More than 40 London-listed companies posted updates as markets opened on Monday, with Moonpig, THG, Future and Naked Wines among the most prominent.
Two AIM-listed companies – Diaceutics and Polarean Imaging – suspended their shares from trading but a majority of the businesses said there will be little to no direct impact on them from SVB’s collapse.
Greetings card company Moonpig said it has “no material exposure to SVB UK”. It does not have an account with the bank and holds no cash there.
It has the option to borrow around £250 million from 10 banks, of which SVB is one. It had a promise of £13 million of loans from SVB it has not yet drawn.
Naked Wines said there is “no loss expected” from the failure. It has £14 million in a “cash sweep account” where SVB was the custodian. This money should be recoverable through the process set up by US authorities.
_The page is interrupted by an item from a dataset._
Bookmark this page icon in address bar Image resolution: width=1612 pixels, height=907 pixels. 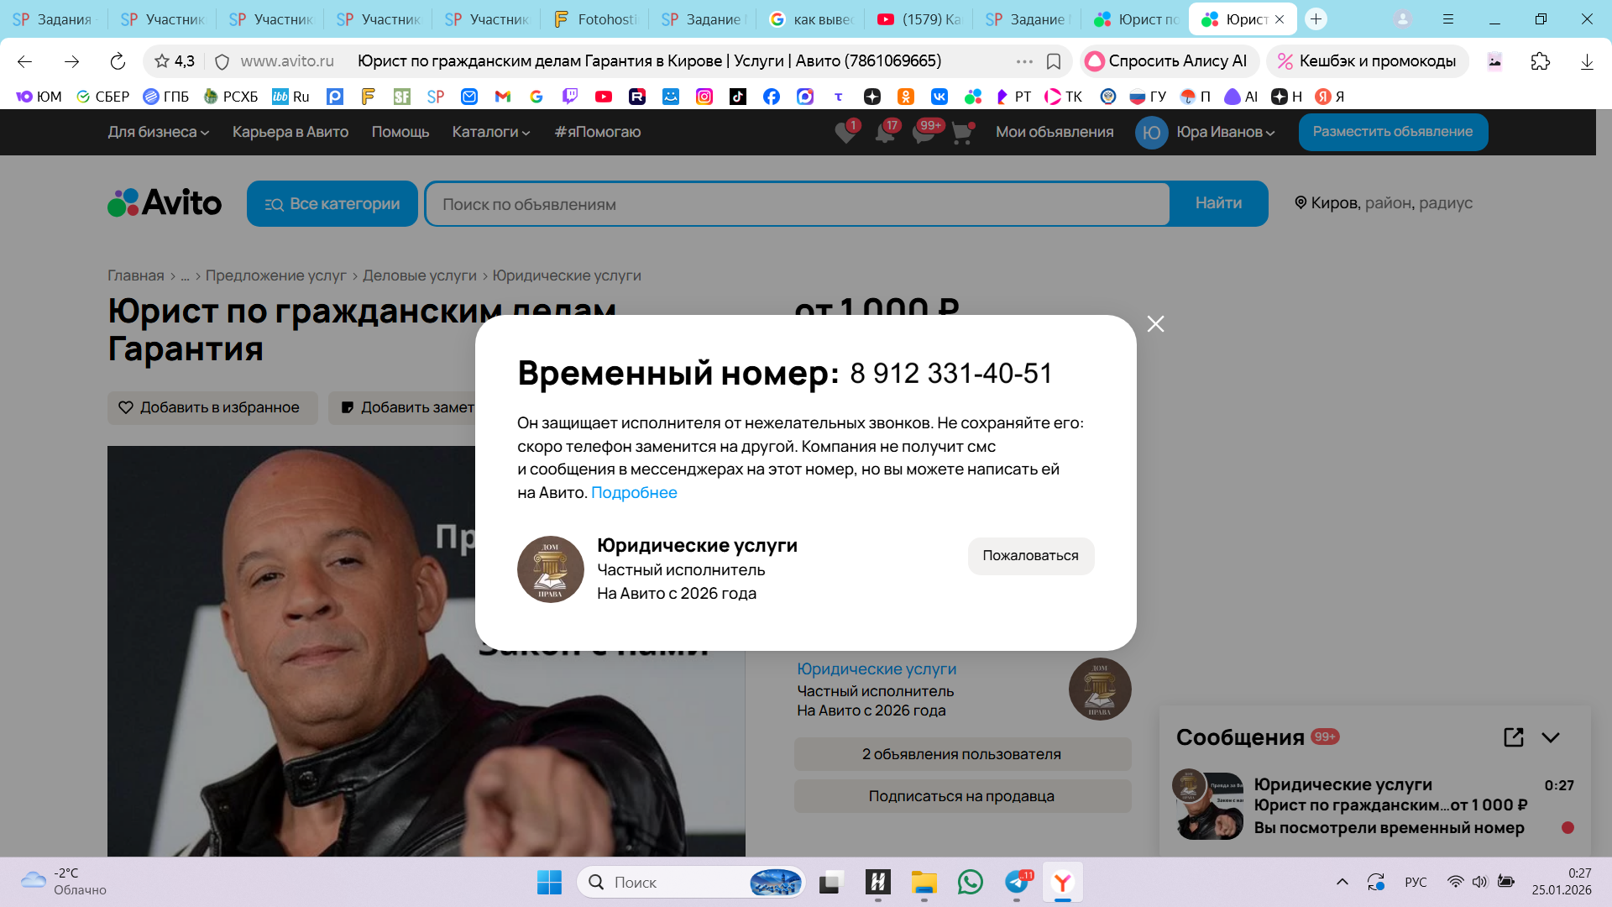pos(1054,61)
Before the US Treasury said it would protect depositors, Naked Wines thought there was about £600,000 that may be at risk and was uninsured.
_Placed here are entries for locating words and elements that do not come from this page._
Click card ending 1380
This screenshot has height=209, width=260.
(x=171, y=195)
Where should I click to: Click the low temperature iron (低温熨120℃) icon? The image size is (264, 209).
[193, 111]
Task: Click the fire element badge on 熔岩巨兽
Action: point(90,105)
Formerly called The Hut Group, online retailer THG it “does not have any exposure to SVB”, with no cash in one of its accounts or loans from the bank.
Future – the publisher behind PC Gamer, Marie Claire and The Week among others – said it had £1 million in the bank, less than 3% of its total cash on hand.
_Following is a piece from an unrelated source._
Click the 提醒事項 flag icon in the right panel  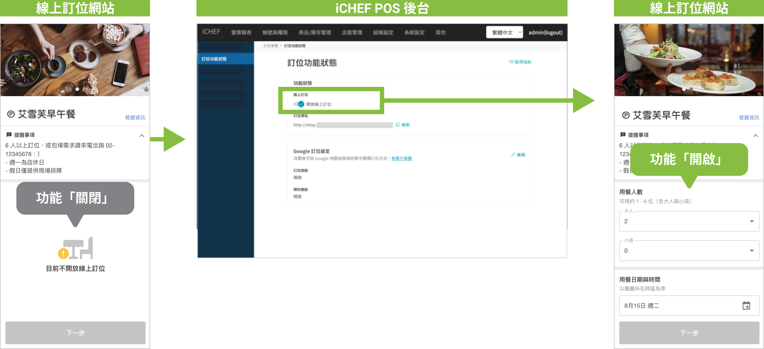(623, 135)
SVB also provided £50 million of the company’s £900 million loan facilities, with around half already drawn.
Second-hand electronics company Music Magpie said it used to borrow money from SVB but switched to NatWest and HSBC last July.
Its US brand Decluttr uses SVB as a transactional bank but can easily switch to a new one and the closure “is unlikely to have an impact”.
Gaming company Team17 said one of its US subsidiaries has an account with SVB not used for current trading. Less than 1% of the group’s current cash reserves are exposed to SVB, it said.
Medical testing company Diaceutics suspended its shares from trading on the AIM stock exchange on Monday.
The business said it had £22.2 million in cash last Thursday, of which £22 million was in accounts with SVB, largely in the UK branch.
It tried to move money out of SVB last week but was unable to. It has paused plans to accelerate investment.
“The restricted access to the funds has a significant impact on the company’s liquidity position and has led to material uncertainty over its ability to service certain working capital requirements in the short term,” Diaceutics said.
The business was worth around £95 million before its shares were suspended.
– Polarean Imaging
Lung disease company Polarean Imaging also asked for its shares to be suspended from trading on AIM.
The business said it “has sufficient cash outside of SVB to meet its immediate liquidity needs” – but 12.4 million US dollars (£10.2 million) of the 13.9 million dollars (£11.5 million) it has in cash is held through SVB.
Most of that money should be accessible in time but possibly not immediately.
It also has a one million dollar (£830,000) SVB checking account and a £1.3 million SVB sterling checking account.
Digital learning company Learning Technologies Group saw its shares drop 4.5% on Monday morning after saying it had £11.7 million deposited with SVB in the US and UK – around 10% of its total cash and cash equivalents.
It tried to withdraw its deposits on Friday but has so far only received around £300,000.